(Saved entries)
----------
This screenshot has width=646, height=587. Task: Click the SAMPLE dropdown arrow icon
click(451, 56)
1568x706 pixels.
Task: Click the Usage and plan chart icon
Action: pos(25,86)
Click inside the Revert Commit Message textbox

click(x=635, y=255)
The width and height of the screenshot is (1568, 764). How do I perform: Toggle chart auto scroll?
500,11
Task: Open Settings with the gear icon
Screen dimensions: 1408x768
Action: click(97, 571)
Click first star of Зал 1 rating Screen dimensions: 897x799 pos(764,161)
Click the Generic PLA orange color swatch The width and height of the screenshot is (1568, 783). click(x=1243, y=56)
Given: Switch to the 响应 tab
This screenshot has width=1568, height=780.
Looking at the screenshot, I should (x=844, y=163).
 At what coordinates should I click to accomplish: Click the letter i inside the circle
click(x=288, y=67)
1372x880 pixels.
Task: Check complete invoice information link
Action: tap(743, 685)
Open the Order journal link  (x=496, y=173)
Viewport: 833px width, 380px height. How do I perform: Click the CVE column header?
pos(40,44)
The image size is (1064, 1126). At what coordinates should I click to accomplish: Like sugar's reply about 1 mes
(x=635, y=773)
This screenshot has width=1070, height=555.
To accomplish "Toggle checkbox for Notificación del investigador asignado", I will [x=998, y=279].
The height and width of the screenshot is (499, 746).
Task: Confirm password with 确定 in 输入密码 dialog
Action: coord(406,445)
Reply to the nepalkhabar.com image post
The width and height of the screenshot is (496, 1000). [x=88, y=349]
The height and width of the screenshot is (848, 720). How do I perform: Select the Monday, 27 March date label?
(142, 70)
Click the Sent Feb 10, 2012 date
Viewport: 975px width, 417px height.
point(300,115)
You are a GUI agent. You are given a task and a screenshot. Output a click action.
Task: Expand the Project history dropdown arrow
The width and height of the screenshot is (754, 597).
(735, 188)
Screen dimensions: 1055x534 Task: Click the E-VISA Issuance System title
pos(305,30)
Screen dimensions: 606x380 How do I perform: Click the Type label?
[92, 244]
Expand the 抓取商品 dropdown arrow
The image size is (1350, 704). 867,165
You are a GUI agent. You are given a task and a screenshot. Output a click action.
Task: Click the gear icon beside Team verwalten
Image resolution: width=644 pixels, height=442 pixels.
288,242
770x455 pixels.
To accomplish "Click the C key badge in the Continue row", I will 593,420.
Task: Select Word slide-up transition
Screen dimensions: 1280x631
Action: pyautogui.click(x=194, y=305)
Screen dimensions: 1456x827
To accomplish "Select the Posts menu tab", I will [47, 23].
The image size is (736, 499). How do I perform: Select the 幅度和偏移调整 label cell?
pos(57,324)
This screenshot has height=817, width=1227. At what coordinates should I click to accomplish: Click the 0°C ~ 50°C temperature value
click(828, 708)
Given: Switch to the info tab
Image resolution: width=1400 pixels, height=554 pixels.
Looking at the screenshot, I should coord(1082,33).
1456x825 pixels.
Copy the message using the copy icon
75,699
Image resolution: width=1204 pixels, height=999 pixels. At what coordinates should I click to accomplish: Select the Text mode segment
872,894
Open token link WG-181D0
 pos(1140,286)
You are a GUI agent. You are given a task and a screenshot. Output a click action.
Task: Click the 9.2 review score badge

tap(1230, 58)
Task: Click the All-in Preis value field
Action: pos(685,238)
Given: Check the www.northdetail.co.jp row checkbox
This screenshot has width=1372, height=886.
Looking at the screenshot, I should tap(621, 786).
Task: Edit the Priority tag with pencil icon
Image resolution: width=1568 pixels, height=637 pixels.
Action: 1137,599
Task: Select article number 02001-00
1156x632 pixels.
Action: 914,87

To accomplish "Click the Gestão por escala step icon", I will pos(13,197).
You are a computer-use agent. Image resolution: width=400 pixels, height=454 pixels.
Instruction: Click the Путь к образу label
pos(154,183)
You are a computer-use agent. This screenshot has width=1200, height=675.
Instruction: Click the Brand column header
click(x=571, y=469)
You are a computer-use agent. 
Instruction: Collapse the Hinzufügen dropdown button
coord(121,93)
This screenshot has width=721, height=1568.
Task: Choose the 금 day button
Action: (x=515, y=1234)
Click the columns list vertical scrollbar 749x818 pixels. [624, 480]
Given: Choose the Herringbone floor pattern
----------
AIM OF THE TASK :: Exactly reproduce all of the entries.

FINISHED TASK ::
This screenshot has width=646, height=587. Task: Click the SAMPLE dropdown arrow icon
click(451, 56)
1568x706 pixels.
Task: Click the Usage and plan chart icon
Action: pos(25,86)
Click inside the Revert Commit Message textbox

click(x=635, y=255)
The width and height of the screenshot is (1568, 764). How do I perform: Toggle chart auto scroll?
500,11
Task: Open Settings with the gear icon
Screen dimensions: 1408x768
Action: click(97, 571)
Click first star of Зал 1 rating Screen dimensions: 897x799 pos(764,161)
Click the Generic PLA orange color swatch The width and height of the screenshot is (1568, 783). click(x=1243, y=56)
Given: Switch to the 响应 tab
This screenshot has width=1568, height=780.
Looking at the screenshot, I should (x=844, y=163).
 At what coordinates should I click to accomplish: Click the letter i inside the circle
click(x=288, y=67)
1372x880 pixels.
Task: Check complete invoice information link
Action: tap(743, 685)
Open the Order journal link  (x=496, y=173)
Viewport: 833px width, 380px height. How do I perform: Click the CVE column header?
pos(40,44)
The image size is (1064, 1126). At what coordinates should I click to accomplish: Like sugar's reply about 1 mes
(x=635, y=773)
This screenshot has width=1070, height=555.
To accomplish "Toggle checkbox for Notificación del investigador asignado", I will [x=998, y=279].
The height and width of the screenshot is (499, 746).
Task: Confirm password with 确定 in 输入密码 dialog
Action: coord(406,445)
Reply to the nepalkhabar.com image post
The width and height of the screenshot is (496, 1000). [x=88, y=349]
The height and width of the screenshot is (848, 720). How do I perform: Select the Monday, 27 March date label?
(142, 70)
Click the Sent Feb 10, 2012 date
Viewport: 975px width, 417px height.
point(300,115)
You are a GUI agent. You are given a task and a screenshot. Output a click action.
Task: Expand the Project history dropdown arrow
The width and height of the screenshot is (754, 597).
(735, 188)
Screen dimensions: 1055x534 Task: Click the E-VISA Issuance System title
pos(305,30)
Screen dimensions: 606x380 How do I perform: Click the Type label?
[92, 244]
Expand the 抓取商品 dropdown arrow
The image size is (1350, 704). 867,165
You are a GUI agent. You are given a task and a screenshot. Output a click action.
Task: Click the gear icon beside Team verwalten
Image resolution: width=644 pixels, height=442 pixels.
288,242
770x455 pixels.
To accomplish "Click the C key badge in the Continue row", I will 593,420.
Task: Select Word slide-up transition
Screen dimensions: 1280x631
Action: pyautogui.click(x=194, y=305)
Screen dimensions: 1456x827
To accomplish "Select the Posts menu tab", I will [47, 23].
The image size is (736, 499). How do I perform: Select the 幅度和偏移调整 label cell?
pos(57,324)
This screenshot has height=817, width=1227. At what coordinates should I click to accomplish: Click the 0°C ~ 50°C temperature value
click(828, 708)
Given: Switch to the info tab
Image resolution: width=1400 pixels, height=554 pixels.
Looking at the screenshot, I should coord(1082,33).
1456x825 pixels.
Copy the message using the copy icon
75,699
Image resolution: width=1204 pixels, height=999 pixels. At what coordinates should I click to accomplish: Select the Text mode segment
872,894
Open token link WG-181D0
 pos(1140,286)
You are a GUI agent. You are given a task and a screenshot. Output a click action.
Task: Click the 9.2 review score badge

tap(1230, 58)
Task: Click the All-in Preis value field
Action: pos(685,238)
Given: Check the www.northdetail.co.jp row checkbox
This screenshot has width=1372, height=886.
Looking at the screenshot, I should tap(621, 786).
Task: Edit the Priority tag with pencil icon
Image resolution: width=1568 pixels, height=637 pixels.
Action: 1137,599
Task: Select article number 02001-00
1156x632 pixels.
Action: 914,87

To accomplish "Click the Gestão por escala step icon", I will pos(13,197).
You are a computer-use agent. Image resolution: width=400 pixels, height=454 pixels.
Instruction: Click the Путь к образу label
pos(154,183)
You are a computer-use agent. This screenshot has width=1200, height=675.
Instruction: Click the Brand column header
click(x=571, y=469)
You are a computer-use agent. 
Instruction: Collapse the Hinzufügen dropdown button
coord(121,93)
This screenshot has width=721, height=1568.
Task: Choose the 금 day button
Action: (x=515, y=1234)
Click the columns list vertical scrollbar 749x818 pixels. [624, 480]
Given: Choose the Herringbone floor pattern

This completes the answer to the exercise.